**Extracted text**.
☆ ☆ ☆

I was as happy as a clam on Sunday when my eldest niece told me that she feels comfortable telling me everything, even matters pertaining to boy-girl-relationship, or BGR in short.
I am very happy that my own children has no problem telling me about their BGR too simply because I do NOT tease them and do NOT give negative comments.
Remember my post on how much a girl ‘begged‘ Kitkit to be her boyfriend more than 3 years ago? Read here if you had missed it “6 years old Boyfriend?”
Ever since then I had been checking on Kitkit on and off to see if he fancied any girl. So far no. Still white as a blank paper. He promised me that he WOULD tell me, if he ever do find one.
Yesterday, I wanted to know if Binbin would do the same. So while we were waiting for Kitkit to end his extra lessons, we had a short chat with Binbin.
Before I go into details, I think all parents SHOULD listen to their children when they fall in love, regardless of what age.
Never tell your child,
“You are too young for this.”
“You should be concentrating on your studies.”
or worse of all remarks
“Don’t tell me about BGR things. You should not be focusing on such things now.”
For goodness sake, Please DO NOT TEASE your child either.
The above reactions will only shun them away from you.
And before you realised it, they have STOPPED telling you everything that is happening in their lives.
By then, its too late for regrets.
Just listen and ask questions like as if it was YOUR FRIEND telling you about his/her love life and not interrogating a criminal, which I often witness what some parents do to their kids.
Allan mentioned something about girlfriends and Binbin snapped: “I only have one girlfriend.”
Allan: “What’s her name?”
BinBin: “K_ _ _ _ _ n.”
Allan: “Why do you say she is your girlfriend?”
And the whole story went from how they started with a simple occasion of helping each other to solve Maths questions and how they would bump into each other accidentally and laughed heartedly.
Throughout the conversation, I was loving his expressions.
With eyes looking upwards every now and then, as if recalling the incidents…..
It was precious!
That short 15mins chat was worth a Zillion dollars!
Allan continued to ask: “Do you spend time with her during recess?”
Allan: “But you play soccer during recess right?”
Binbin: “Yes, we sit together to eat. Then I spend half of the time playing soccer and half of the time with her.”
Then Binbin gave a very shy smile and went on to say: “We always go to our secret place.”
Allan and my eyes widened: “Secret Place?! Where?”

☆ ☆ ☆

[Word and item position data]
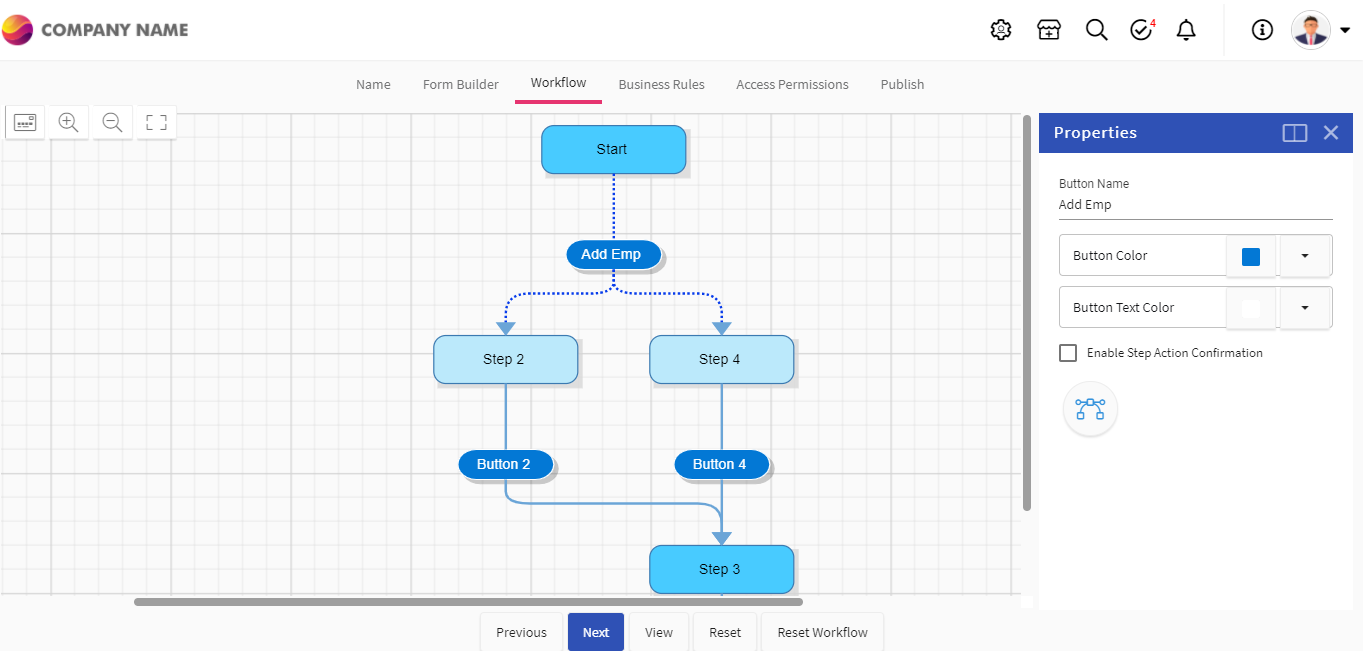Open the pending tasks checkmark icon with badge
1363x651 pixels.
coord(1142,30)

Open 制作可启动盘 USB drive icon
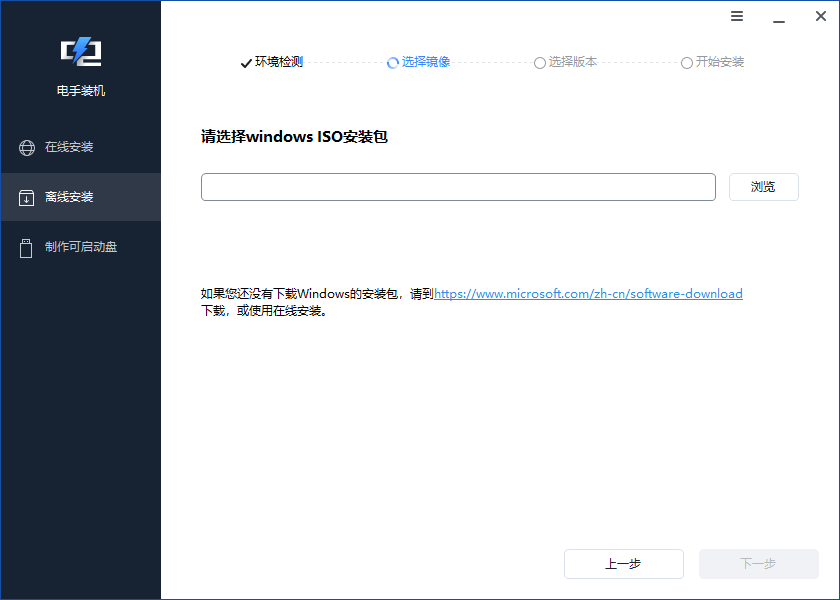pos(26,247)
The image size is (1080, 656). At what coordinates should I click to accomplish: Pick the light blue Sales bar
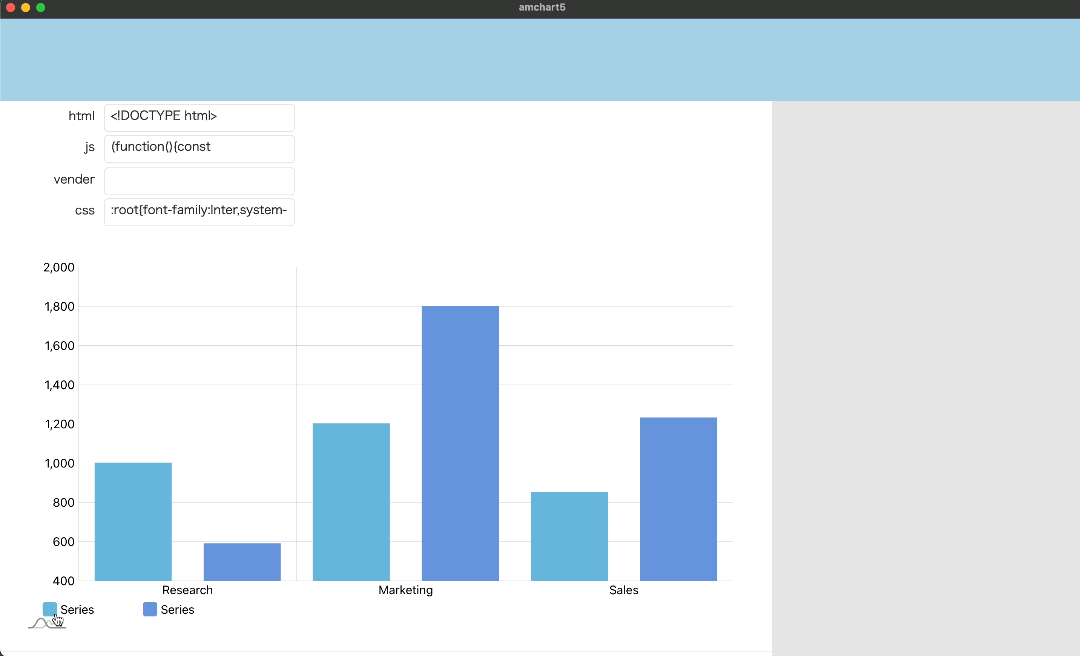(569, 536)
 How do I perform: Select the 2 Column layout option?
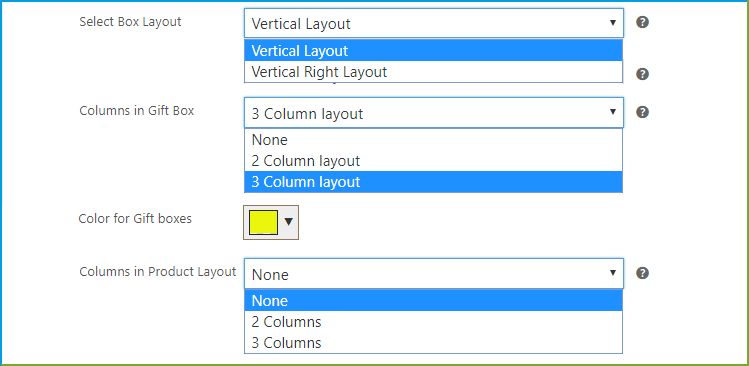pyautogui.click(x=433, y=161)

☆ ☆ ☆

**Exercises**.
1. Rewrite the entries as a numbered list, starting with the line containing "How do I perform: Select" and going on through the end of the entries, leaving out blank lines and pictures.
2. Continue the blog post about listening to children talk about their crushes from the point where it stops.
The blog post and the entries have no connection to each other.

**Expected responses**.
1.
1.  How do I perform: Select the 2 Column layout option?
2. pyautogui.click(x=433, y=161)

2.
Me: “What do the two of you do there?” (Alright, I was expecting a kiss or something. *laugh* I was progressing too fast I think.)
Binbin went on to describe the place to us, a corner in the school which we are familiar with and he continued: “We chit chat, we play ‘chopsticks‘ and she tells me alot of things.”
My heart was melting.
Allan: “So did you get her phone number? Why didn’t she call you?”
Binbin: “No I didn’t. She cannot make phone calls. Her Mummy don’t like. Always want her to finish all her studies before she can make phone call. By then, very late already.”
“But another girl asked me for my number and I gave Mummy’s number to her. Since she asked me for my number, I asked her for her number also lor.”
Wahhh….a ‘triangle-love’ taking shape now.
I am thinking too much again.
Then Allan got serious and asked a couple of questions which I think is A VERY IMPORTANT LESSON FOR ALL PARENTS….
Allan: “Why didn’t you tell us about this before?”
Binbin: “Because you didn’t asked.”
Kids need us to SHOW INTEREST in their lives by asking.
We cannot wait for our kids to come to us to tell us everything.
They do not know if we would be interested to hear in the first place.
So Lesson One : Ask
Allan: “How would you feel if we tell you ‘Aiya, don’t tell us about who you like or who liked you. Don’t say anything about girlfriends.’ “?
Binbin: “I would be angry.”
When you tell your kids NOT to talk about a topic, you are showing disrespect to your child’s views.
When your child tells you something, it means its important to him/her.
By shutting him/her up, just because YOU are not interested, is directly telling him/her that you do not care.
More often than not, adults’ actions do not tally with what we say.
We do not mean harm, but that is NOT how our children see it.
So Lesson Two : Listen more and lecture less.
Allan: “If we say that to you and made you angry, will you still tell us about this in future when we ask?”
There you have it.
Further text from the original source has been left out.